If two or more persons act together pursuant to an agreement or understanding, whether formal or informal, to acquire or control an interest in relevant securities of an offeree company or a securities exchange offeror, they will be deemed to be a single person for the purpose of Rule 8.3.
Opening Position Disclosures must also be made by the offeree company and by any offeror and Dealing Disclosures must also be made by the offeree company, by any offeror and by any persons acting in concert with any of them (see Rules 8.1, 8.2 and 8.4).
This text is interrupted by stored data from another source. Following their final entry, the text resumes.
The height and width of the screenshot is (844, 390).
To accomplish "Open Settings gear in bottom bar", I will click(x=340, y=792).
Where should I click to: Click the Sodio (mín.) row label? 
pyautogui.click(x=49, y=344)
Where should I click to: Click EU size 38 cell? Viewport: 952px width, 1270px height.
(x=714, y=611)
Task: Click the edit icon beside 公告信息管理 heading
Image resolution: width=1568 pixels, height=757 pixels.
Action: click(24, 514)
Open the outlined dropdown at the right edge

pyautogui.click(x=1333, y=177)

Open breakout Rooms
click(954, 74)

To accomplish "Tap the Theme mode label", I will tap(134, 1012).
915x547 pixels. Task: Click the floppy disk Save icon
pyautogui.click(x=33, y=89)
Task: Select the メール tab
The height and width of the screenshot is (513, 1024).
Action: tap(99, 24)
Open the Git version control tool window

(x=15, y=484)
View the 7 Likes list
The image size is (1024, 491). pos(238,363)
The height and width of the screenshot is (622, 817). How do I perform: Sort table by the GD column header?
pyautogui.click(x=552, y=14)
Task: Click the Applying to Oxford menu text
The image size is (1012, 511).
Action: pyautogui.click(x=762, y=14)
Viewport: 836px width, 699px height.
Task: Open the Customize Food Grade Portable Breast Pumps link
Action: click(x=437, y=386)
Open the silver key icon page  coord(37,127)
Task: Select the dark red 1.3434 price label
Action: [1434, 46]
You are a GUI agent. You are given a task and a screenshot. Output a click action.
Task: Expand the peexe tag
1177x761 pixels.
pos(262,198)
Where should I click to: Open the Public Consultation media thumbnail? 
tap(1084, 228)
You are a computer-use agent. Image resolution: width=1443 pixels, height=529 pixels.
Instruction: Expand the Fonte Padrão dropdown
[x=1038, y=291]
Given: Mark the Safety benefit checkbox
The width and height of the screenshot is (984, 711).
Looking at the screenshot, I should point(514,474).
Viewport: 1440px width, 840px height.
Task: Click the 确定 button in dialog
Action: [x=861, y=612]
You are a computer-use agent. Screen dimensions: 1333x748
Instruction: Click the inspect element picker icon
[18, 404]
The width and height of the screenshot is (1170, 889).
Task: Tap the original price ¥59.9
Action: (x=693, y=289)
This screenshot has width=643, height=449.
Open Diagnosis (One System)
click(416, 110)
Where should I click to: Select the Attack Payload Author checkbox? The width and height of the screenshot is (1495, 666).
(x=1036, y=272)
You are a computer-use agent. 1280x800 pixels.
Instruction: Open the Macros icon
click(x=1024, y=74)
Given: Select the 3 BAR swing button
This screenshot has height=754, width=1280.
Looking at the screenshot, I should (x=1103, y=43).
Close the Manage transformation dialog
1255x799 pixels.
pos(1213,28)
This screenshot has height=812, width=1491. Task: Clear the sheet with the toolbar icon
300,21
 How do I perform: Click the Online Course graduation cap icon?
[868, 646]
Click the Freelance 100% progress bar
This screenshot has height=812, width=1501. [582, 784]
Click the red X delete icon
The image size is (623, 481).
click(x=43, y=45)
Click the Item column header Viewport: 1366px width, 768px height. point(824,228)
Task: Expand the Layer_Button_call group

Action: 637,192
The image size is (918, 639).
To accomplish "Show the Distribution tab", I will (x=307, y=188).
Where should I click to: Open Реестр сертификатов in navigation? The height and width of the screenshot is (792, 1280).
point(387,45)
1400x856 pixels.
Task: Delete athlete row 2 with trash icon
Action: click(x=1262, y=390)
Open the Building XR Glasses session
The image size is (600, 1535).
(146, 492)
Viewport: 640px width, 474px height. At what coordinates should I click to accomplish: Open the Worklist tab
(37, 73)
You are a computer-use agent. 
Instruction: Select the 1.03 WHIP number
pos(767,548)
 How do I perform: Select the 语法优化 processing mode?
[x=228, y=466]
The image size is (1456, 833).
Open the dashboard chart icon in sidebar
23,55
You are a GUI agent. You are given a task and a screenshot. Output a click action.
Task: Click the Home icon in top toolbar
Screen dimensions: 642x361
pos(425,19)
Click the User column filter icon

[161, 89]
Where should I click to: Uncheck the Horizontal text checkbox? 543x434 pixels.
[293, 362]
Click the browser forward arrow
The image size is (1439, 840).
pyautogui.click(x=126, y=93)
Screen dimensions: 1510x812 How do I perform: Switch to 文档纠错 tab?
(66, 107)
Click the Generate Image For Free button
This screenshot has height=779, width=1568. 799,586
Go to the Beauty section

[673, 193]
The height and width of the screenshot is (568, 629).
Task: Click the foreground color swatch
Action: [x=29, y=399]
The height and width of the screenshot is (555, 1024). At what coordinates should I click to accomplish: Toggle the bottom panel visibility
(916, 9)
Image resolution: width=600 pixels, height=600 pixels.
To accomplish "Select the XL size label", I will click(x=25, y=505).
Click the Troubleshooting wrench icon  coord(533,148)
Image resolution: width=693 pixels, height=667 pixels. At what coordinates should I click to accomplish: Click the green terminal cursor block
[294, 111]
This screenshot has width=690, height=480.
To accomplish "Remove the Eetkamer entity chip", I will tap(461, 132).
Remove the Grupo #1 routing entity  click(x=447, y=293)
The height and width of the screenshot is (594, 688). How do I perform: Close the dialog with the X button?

Details of the offeree and offeror companies in respect of whose relevant securities Opening Position Disclosures and Dealing Disclosures must be made can be found in the Disclosure Table on the Takeover Panel's website at http://www.thetakeoverpanel.org.uk, including details of the number of relevant securities in issue, when the offer period commenced and when any offeror was first identified. You should contact the Panel's Market Surveillance Unit on +44 (0)20 7638 0129 if you are in any doubt as to whether you are required to make an Opening Position Disclosure or a Dealing Disclosure.
Publication on Website
A copy of this announcement will be made available on EQ's and Bidco's websites at https://investors.equiniti.com/investors and https://siris.com/equintidocuments respectively by no later than 12 noon (London time) on the Business Day following the publication of this announcement. For the avoidance of doubt, the contents of these websites are not incorporated into and do not form part of this announcement.